→ TASK ITEM
Word for word, write out all of the data below.

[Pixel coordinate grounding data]
________________________________________
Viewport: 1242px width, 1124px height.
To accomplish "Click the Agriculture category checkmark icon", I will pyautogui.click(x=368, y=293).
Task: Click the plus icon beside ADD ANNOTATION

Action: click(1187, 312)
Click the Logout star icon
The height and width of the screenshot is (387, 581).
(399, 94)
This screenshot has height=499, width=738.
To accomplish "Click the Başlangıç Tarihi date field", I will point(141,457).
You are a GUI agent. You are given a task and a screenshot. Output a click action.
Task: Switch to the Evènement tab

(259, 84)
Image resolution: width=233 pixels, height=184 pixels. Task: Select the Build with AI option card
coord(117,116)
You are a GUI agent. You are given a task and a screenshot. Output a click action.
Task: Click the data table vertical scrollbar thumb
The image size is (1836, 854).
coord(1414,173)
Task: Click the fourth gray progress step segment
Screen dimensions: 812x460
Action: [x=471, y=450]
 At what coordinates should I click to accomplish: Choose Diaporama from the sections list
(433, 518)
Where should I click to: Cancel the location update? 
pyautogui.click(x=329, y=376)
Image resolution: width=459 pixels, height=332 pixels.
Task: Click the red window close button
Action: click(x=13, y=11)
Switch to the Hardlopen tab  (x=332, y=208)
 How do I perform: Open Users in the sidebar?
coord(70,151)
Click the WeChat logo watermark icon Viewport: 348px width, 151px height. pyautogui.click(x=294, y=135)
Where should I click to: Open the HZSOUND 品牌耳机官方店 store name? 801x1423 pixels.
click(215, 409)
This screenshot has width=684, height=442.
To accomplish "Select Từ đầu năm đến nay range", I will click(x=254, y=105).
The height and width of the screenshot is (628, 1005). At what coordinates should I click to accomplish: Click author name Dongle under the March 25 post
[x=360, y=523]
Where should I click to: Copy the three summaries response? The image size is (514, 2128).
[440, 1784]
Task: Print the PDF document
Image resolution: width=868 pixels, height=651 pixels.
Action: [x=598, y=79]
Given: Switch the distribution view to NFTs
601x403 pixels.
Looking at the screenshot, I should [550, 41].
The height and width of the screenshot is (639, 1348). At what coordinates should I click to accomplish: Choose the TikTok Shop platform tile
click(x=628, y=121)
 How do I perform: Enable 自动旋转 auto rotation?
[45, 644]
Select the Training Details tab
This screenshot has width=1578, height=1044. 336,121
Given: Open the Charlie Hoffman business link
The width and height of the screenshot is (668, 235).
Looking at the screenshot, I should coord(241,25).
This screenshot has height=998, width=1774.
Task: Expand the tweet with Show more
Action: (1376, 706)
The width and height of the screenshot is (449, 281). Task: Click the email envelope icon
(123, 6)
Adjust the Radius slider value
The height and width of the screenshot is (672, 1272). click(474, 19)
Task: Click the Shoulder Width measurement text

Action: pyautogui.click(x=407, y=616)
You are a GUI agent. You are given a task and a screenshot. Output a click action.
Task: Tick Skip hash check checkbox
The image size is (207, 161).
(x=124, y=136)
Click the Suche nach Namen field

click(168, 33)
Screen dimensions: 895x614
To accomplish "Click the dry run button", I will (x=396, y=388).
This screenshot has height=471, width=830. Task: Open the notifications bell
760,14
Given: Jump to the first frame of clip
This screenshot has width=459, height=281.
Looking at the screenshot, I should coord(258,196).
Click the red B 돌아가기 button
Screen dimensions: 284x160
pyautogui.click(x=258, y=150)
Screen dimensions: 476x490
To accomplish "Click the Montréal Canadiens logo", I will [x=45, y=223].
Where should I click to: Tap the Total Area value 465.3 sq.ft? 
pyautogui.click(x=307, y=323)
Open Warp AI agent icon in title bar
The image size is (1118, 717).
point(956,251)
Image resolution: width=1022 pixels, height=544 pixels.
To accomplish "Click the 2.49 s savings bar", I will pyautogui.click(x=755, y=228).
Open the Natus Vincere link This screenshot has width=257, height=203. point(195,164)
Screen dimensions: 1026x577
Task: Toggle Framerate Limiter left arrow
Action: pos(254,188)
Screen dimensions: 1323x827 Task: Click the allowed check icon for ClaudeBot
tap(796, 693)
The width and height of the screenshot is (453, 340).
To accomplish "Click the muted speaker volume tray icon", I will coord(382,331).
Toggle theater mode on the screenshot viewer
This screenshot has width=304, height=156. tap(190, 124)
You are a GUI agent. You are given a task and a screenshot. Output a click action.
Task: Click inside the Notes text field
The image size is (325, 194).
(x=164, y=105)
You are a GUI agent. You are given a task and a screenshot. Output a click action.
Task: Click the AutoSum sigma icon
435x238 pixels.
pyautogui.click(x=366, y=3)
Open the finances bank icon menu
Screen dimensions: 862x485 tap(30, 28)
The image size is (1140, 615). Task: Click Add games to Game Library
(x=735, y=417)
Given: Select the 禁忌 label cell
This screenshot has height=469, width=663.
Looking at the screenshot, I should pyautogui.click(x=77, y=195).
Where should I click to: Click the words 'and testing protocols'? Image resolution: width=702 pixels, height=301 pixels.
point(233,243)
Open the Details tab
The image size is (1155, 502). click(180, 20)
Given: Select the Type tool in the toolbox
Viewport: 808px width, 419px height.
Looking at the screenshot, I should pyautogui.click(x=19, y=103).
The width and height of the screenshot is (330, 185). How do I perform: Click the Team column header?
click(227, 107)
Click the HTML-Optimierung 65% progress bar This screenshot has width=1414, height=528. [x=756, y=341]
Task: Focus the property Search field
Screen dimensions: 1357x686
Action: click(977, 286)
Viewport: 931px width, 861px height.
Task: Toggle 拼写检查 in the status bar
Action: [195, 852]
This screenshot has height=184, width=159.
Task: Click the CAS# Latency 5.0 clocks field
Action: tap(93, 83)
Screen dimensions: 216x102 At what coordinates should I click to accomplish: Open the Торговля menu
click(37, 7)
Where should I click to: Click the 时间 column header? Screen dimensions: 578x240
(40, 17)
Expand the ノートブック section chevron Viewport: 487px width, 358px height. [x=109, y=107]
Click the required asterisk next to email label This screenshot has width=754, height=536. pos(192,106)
________________________________________
→ SOLUTION TO THIS EXERCISE
Viewport: 1242px width, 1124px height.
To accomplish "Click the Agriculture category checkmark icon", I will pyautogui.click(x=368, y=293).
Task: Click the plus icon beside ADD ANNOTATION

Action: click(1187, 312)
Click the Logout star icon
The height and width of the screenshot is (387, 581).
(399, 94)
This screenshot has height=499, width=738.
To accomplish "Click the Başlangıç Tarihi date field", I will point(141,457).
You are a GUI agent. You are given a task and a screenshot. Output a click action.
Task: Switch to the Evènement tab

(259, 84)
Image resolution: width=233 pixels, height=184 pixels. Task: Select the Build with AI option card
coord(117,116)
You are a GUI agent. You are given a task and a screenshot. Output a click action.
Task: Click the data table vertical scrollbar thumb
The image size is (1836, 854).
coord(1414,173)
Task: Click the fourth gray progress step segment
Screen dimensions: 812x460
Action: [x=471, y=450]
 At what coordinates should I click to accomplish: Choose Diaporama from the sections list
(433, 518)
Where should I click to: Cancel the location update? 
pyautogui.click(x=329, y=376)
Image resolution: width=459 pixels, height=332 pixels.
Task: Click the red window close button
Action: click(x=13, y=11)
Switch to the Hardlopen tab  (x=332, y=208)
 How do I perform: Open Users in the sidebar?
coord(70,151)
Click the WeChat logo watermark icon Viewport: 348px width, 151px height. pyautogui.click(x=294, y=135)
Where should I click to: Open the HZSOUND 品牌耳机官方店 store name? 801x1423 pixels.
click(215, 409)
This screenshot has width=684, height=442.
To accomplish "Select Từ đầu năm đến nay range", I will click(x=254, y=105).
The height and width of the screenshot is (628, 1005). At what coordinates should I click to accomplish: Click author name Dongle under the March 25 post
[x=360, y=523]
Where should I click to: Copy the three summaries response? The image size is (514, 2128).
[440, 1784]
Task: Print the PDF document
Image resolution: width=868 pixels, height=651 pixels.
Action: [x=598, y=79]
Given: Switch the distribution view to NFTs
601x403 pixels.
Looking at the screenshot, I should [550, 41].
The height and width of the screenshot is (639, 1348). At what coordinates should I click to accomplish: Choose the TikTok Shop platform tile
click(x=628, y=121)
 How do I perform: Enable 自动旋转 auto rotation?
[45, 644]
Select the Training Details tab
This screenshot has width=1578, height=1044. 336,121
Given: Open the Charlie Hoffman business link
The width and height of the screenshot is (668, 235).
Looking at the screenshot, I should coord(241,25).
This screenshot has height=998, width=1774.
Task: Expand the tweet with Show more
Action: (1376, 706)
The width and height of the screenshot is (449, 281). Task: Click the email envelope icon
(123, 6)
Adjust the Radius slider value
The height and width of the screenshot is (672, 1272). click(474, 19)
Task: Click the Shoulder Width measurement text

Action: pyautogui.click(x=407, y=616)
You are a GUI agent. You are given a task and a screenshot. Output a click action.
Task: Tick Skip hash check checkbox
The image size is (207, 161).
(x=124, y=136)
Click the Suche nach Namen field

click(168, 33)
Screen dimensions: 895x614
To accomplish "Click the dry run button", I will (x=396, y=388).
This screenshot has height=471, width=830. Task: Open the notifications bell
760,14
Given: Jump to the first frame of clip
This screenshot has width=459, height=281.
Looking at the screenshot, I should coord(258,196).
Click the red B 돌아가기 button
Screen dimensions: 284x160
pyautogui.click(x=258, y=150)
Screen dimensions: 476x490
To accomplish "Click the Montréal Canadiens logo", I will [x=45, y=223].
Where should I click to: Tap the Total Area value 465.3 sq.ft? 
pyautogui.click(x=307, y=323)
Open Warp AI agent icon in title bar
The image size is (1118, 717).
point(956,251)
Image resolution: width=1022 pixels, height=544 pixels.
To accomplish "Click the 2.49 s savings bar", I will pyautogui.click(x=755, y=228).
Open the Natus Vincere link This screenshot has width=257, height=203. point(195,164)
Screen dimensions: 1026x577
Task: Toggle Framerate Limiter left arrow
Action: pos(254,188)
Screen dimensions: 1323x827 Task: Click the allowed check icon for ClaudeBot
tap(796, 693)
The width and height of the screenshot is (453, 340).
To accomplish "Click the muted speaker volume tray icon", I will coord(382,331).
Toggle theater mode on the screenshot viewer
This screenshot has width=304, height=156. tap(190, 124)
You are a GUI agent. You are given a task and a screenshot. Output a click action.
Task: Click inside the Notes text field
The image size is (325, 194).
(x=164, y=105)
You are a GUI agent. You are given a task and a screenshot. Output a click action.
Task: Click the AutoSum sigma icon
435x238 pixels.
pyautogui.click(x=366, y=3)
Open the finances bank icon menu
Screen dimensions: 862x485 tap(30, 28)
The image size is (1140, 615). Task: Click Add games to Game Library
(x=735, y=417)
Given: Select the 禁忌 label cell
This screenshot has height=469, width=663.
Looking at the screenshot, I should pyautogui.click(x=77, y=195).
Where should I click to: Click the words 'and testing protocols'? Image resolution: width=702 pixels, height=301 pixels.
point(233,243)
Open the Details tab
The image size is (1155, 502). click(180, 20)
Given: Select the Type tool in the toolbox
Viewport: 808px width, 419px height.
Looking at the screenshot, I should pyautogui.click(x=19, y=103).
The width and height of the screenshot is (330, 185). How do I perform: Click the Team column header?
click(227, 107)
Click the HTML-Optimierung 65% progress bar This screenshot has width=1414, height=528. [x=756, y=341]
Task: Focus the property Search field
Screen dimensions: 1357x686
Action: click(977, 286)
Viewport: 931px width, 861px height.
Task: Toggle 拼写检查 in the status bar
Action: [195, 852]
This screenshot has height=184, width=159.
Task: Click the CAS# Latency 5.0 clocks field
Action: tap(93, 83)
Screen dimensions: 216x102 At what coordinates should I click to accomplish: Open the Торговля menu
click(37, 7)
Where should I click to: Click the 时间 column header? Screen dimensions: 578x240
(40, 17)
Expand the ノートブック section chevron Viewport: 487px width, 358px height. [x=109, y=107]
Click the required asterisk next to email label This screenshot has width=754, height=536. pos(192,106)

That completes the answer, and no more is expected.